Dax und Euro geraten durch das höhere Defizit in Athen erneut unter Druck. Ein Eingreifen der EU wird immer wahrscheinlicher.
Athen/Frankfurt. Die Finanzlage Griechenlands ist noch prekärer als bisher bekannt. Im vergangenen Jahr belief sich das Haushaltsdefizit auf 13,6 Prozent der Wirtschaftsleistung – das war fast ein Prozentpunkt mehr als die bislang gemeldeten 12,7 Prozent, teilte das Europäische Statistikamt Eurostat am Donnerstag in Luxemburg mit. Das Land manövrierte sich an den Rand der Staatspleite. Der Schuldenberg wuchs auf 273 Milliarden Euro – das entsprach 115 Prozent des Bruttoinlandsprodukts und lag weit über dem von der EU erlaubten Gesamtschuldenstand von 60 Prozent.
Es wird immer wahrscheinlicher, dass der Mittelmeerstaat die von den Euro-Ländern in Aussicht gestellten Kredite von bis zu 30 Milliarden Euro in Anspruch nehmen muss. Die EU-Kommission unterstrich noch einmal die Notwendigkeit der eingeleiteten Sparmaßnahmen, verlangt derzeit aber keine weiteren Einschnitte.
An der Börse setzte die ausufernde Schuldenkrise den deutschen Leitindex unter Druck. Der Dax, der am Morgen nach positiven Konjunkturdaten aus der Eurozone bis auf rund 6286 Punkte gestiegen war, büßte bis zum Nachmittag 0,87 Prozent auf 6176 Punkte ein. Auch der Euro geriet erneut unter Druck.
Ziel der Regierung in Athen bleibt es, in diesem Jahr das Staatsdefizit um vier Prozent zu drücken.

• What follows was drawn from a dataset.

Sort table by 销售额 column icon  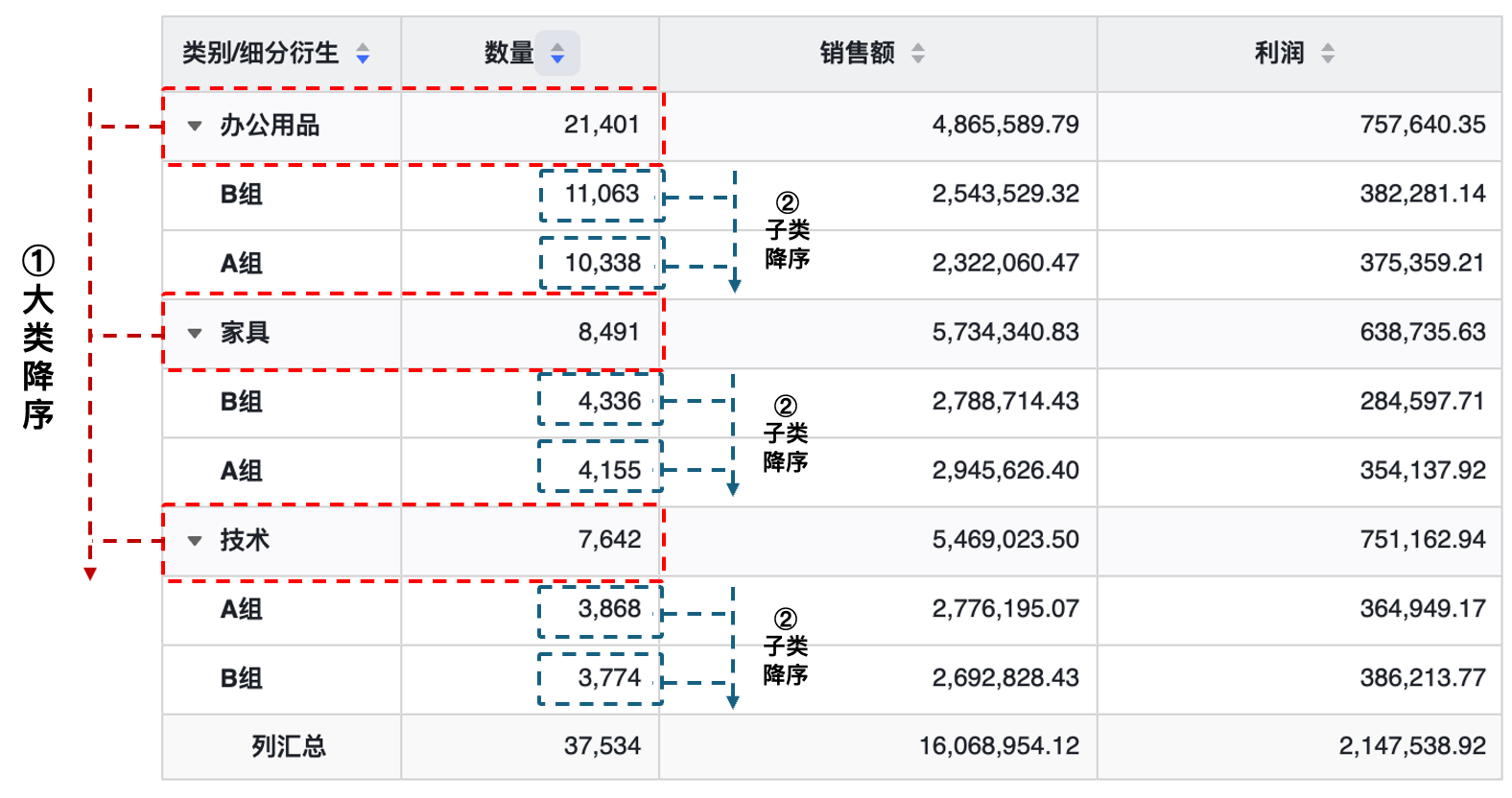point(918,54)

Dies wurde nach Bekanntgabe der neuen Zahlen betont. „Unser Ziel für eine Reduzierung des Defizits um vier Prozent ändert sich nicht“, sagte Ministerpräsident Giorgos Papandreou während einer Sitzung seines Ministerrates. Er schloss nach den neuen Erkenntnissen weitere Sparmaßnahmen nicht aus: „Unsere historische Verantwortung ist, jeden notwendigen Beschluss zu treffen, der die Griechen vor Schlimmerem bewahrt.“
Athen gerät nun zeitlich in Bedrängnis. Bis 19. Mai müssen rund elf Milliarden Euro aufgetan werden, um einen Teil der Kredite zu bedienen. In den öffentlichen Kassen seien nur zwei Milliarden Euro. Medien sehen immer mehr die dunklen Wolken eines Bankrotts heraufziehen. Unterdessen ist die Rendite für griechische Staatsanleihen auf den Rekordwert von 8,38 Prozent gestiegen – damit werden Kredite für Griechenland auf dem Finanzmarkt noch teurer.

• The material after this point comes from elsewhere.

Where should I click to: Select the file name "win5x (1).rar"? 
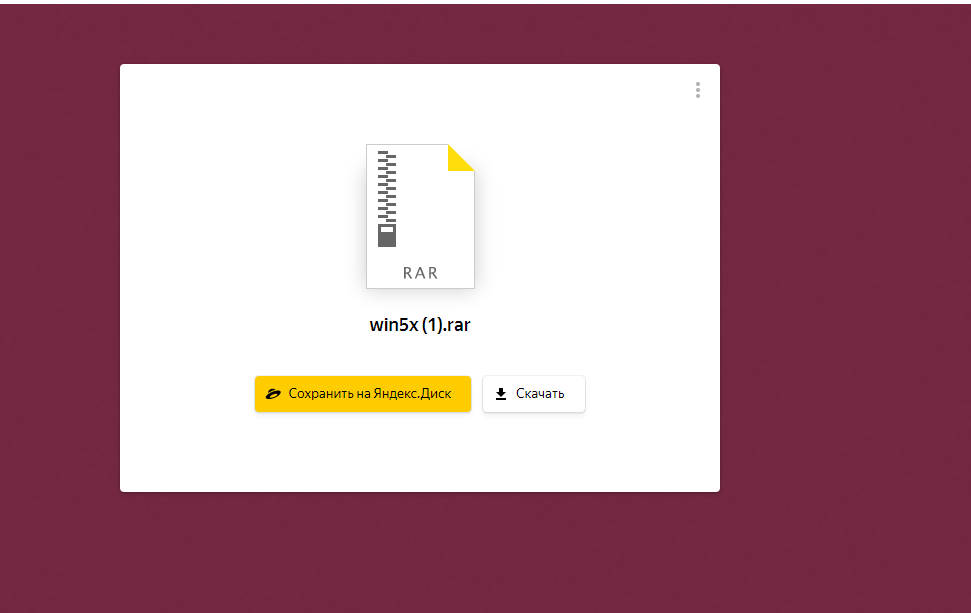point(420,326)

Selbst die neue Zahl zum Defizit könnte nochmals um bis zu 0,5 Prozentpunkte nach oben revidiert werden: Die Statistiker äußerten erhebliche Zweifel „an der Qualität der Daten“, weil es Unsicherheiten beim Überschuss der Sozialversicherung gebe. Schuldensünder Griechenland hatte sich 2001 mit falschen Zahlen Zutritt zum Euro-Währungsgebiet erschwindelt. Erst Jahre später flog auf, dass Athen seine wirtschaftliche Schwäche verschleiert hatte.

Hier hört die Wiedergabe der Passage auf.